Records for processing:
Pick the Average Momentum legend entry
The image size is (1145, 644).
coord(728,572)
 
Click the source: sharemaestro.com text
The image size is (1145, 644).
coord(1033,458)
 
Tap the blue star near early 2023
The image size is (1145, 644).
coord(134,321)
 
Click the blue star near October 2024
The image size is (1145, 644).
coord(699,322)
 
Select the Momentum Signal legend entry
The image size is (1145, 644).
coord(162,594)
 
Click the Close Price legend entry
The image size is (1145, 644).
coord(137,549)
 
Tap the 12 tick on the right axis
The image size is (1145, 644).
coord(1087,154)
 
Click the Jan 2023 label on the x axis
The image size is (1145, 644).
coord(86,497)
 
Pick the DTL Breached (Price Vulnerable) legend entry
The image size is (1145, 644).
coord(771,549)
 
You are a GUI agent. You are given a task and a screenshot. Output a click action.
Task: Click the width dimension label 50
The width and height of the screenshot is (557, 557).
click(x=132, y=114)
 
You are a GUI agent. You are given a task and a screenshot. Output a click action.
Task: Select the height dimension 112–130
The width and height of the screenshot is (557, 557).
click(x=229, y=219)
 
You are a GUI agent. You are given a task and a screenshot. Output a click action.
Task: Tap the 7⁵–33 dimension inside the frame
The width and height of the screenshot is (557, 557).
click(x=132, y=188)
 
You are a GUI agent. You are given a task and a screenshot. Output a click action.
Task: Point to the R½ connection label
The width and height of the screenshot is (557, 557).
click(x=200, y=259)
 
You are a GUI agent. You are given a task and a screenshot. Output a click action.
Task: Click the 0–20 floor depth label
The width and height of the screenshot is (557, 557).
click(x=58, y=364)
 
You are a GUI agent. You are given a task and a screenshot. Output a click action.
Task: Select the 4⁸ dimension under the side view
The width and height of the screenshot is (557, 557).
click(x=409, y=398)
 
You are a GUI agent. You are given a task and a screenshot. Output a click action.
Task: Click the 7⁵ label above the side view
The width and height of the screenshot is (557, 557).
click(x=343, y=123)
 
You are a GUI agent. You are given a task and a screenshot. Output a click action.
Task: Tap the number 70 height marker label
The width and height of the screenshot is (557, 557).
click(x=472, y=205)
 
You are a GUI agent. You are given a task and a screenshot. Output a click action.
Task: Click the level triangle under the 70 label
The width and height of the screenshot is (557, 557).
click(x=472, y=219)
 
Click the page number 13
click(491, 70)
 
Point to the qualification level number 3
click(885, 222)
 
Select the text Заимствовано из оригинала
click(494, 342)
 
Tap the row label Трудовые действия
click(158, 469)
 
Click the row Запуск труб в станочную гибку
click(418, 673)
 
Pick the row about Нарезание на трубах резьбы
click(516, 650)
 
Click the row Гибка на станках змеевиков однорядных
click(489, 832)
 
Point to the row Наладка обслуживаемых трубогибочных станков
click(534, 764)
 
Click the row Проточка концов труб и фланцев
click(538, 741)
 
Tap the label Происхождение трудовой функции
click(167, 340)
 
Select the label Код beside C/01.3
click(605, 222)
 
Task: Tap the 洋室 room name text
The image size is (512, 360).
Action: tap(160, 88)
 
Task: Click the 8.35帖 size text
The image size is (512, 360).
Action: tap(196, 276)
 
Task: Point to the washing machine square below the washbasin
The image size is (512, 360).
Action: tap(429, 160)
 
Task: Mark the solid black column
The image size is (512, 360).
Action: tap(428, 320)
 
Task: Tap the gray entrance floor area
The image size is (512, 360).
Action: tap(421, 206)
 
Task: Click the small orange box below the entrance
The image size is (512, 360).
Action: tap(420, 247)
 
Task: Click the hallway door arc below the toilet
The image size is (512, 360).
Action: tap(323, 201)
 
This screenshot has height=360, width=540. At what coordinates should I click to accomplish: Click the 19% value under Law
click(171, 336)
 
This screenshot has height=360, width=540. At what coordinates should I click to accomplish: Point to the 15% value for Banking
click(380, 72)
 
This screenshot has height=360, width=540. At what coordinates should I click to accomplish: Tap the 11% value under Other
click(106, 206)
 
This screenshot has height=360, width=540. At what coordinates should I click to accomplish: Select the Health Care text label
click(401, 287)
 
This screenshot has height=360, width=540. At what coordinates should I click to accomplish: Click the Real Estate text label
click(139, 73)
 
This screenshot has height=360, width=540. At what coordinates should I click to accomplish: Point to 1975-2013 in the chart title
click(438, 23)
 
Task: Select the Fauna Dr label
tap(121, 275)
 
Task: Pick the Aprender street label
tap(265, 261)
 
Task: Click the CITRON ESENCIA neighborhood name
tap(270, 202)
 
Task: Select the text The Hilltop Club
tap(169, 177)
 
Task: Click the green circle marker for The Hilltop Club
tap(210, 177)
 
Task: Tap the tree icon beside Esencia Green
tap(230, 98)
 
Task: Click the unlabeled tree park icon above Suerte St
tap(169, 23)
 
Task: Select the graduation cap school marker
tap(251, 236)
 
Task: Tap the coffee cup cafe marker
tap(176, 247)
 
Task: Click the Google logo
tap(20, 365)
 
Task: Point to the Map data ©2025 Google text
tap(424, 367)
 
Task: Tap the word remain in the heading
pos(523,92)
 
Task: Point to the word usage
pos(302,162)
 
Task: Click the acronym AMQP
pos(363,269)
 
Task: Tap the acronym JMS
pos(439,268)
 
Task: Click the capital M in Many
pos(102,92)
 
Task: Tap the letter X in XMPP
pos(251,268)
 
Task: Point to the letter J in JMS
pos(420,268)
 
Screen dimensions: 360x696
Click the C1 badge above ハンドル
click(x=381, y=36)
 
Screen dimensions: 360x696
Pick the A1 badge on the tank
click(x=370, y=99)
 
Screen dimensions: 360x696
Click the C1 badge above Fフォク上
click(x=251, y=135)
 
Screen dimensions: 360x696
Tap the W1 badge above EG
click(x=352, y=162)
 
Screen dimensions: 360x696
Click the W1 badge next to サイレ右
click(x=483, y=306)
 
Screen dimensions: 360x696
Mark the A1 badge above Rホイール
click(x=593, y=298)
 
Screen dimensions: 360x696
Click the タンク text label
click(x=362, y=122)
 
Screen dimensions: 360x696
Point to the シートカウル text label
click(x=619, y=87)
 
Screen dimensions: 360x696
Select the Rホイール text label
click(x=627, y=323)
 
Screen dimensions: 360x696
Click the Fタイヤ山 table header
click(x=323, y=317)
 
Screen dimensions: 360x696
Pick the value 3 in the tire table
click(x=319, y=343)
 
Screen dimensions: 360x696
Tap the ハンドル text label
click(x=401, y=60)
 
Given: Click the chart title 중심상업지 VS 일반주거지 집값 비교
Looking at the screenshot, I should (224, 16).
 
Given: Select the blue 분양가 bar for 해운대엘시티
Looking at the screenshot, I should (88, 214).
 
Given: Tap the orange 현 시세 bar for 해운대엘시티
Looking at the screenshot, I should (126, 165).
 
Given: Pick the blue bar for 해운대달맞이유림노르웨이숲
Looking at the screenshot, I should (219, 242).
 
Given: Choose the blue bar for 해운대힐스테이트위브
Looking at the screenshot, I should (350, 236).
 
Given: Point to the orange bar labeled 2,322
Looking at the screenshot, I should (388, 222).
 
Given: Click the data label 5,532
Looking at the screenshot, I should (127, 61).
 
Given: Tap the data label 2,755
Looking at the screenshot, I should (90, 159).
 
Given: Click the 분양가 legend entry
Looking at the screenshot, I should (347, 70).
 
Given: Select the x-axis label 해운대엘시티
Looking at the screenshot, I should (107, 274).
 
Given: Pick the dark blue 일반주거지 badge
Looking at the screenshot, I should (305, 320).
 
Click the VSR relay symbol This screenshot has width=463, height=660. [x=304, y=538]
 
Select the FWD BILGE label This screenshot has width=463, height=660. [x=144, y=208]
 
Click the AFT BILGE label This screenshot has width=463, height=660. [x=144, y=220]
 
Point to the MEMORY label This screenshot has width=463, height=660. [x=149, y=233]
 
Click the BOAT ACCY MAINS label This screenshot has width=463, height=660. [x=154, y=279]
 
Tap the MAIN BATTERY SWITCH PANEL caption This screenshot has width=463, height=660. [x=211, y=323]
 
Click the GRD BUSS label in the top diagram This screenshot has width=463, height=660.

Description of the task: Render the lines above, from the line containing "Task: Tap the word remain in the heading" through the line containing "click(x=483, y=306)", as a Markdown table with the columns Row and Line. Number each row and leave out blank lines.

Answer for the task:
| Row | Line |
|---|---|
| 1 | Task: Tap the word remain in the heading |
| 2 | pos(523,92) |
| 3 | Task: Point to the word usage |
| 4 | pos(302,162) |
| 5 | Task: Click the acronym AMQP |
| 6 | pos(363,269) |
| 7 | Task: Tap the acronym JMS |
| 8 | pos(439,268) |
| 9 | Task: Click the capital M in Many |
| 10 | pos(102,92) |
| 11 | Task: Tap the letter X in XMPP |
| 12 | pos(251,268) |
| 13 | Task: Point to the letter J in JMS |
| 14 | pos(420,268) |
| 15 | Screen dimensions: 360x696 |
| 16 | Click the C1 badge above ハンドル |
| 17 | click(x=381, y=36) |
| 18 | Screen dimensions: 360x696 |
| 19 | Pick the A1 badge on the tank |
| 20 | click(x=370, y=99) |
| 21 | Screen dimensions: 360x696 |
| 22 | Click the C1 badge above Fフォク上 |
| 23 | click(x=251, y=135) |
| 24 | Screen dimensions: 360x696 |
| 25 | Tap the W1 badge above EG |
| 26 | click(x=352, y=162) |
| 27 | Screen dimensions: 360x696 |
| 28 | Click the W1 badge next to サイレ右 |
| 29 | click(x=483, y=306) |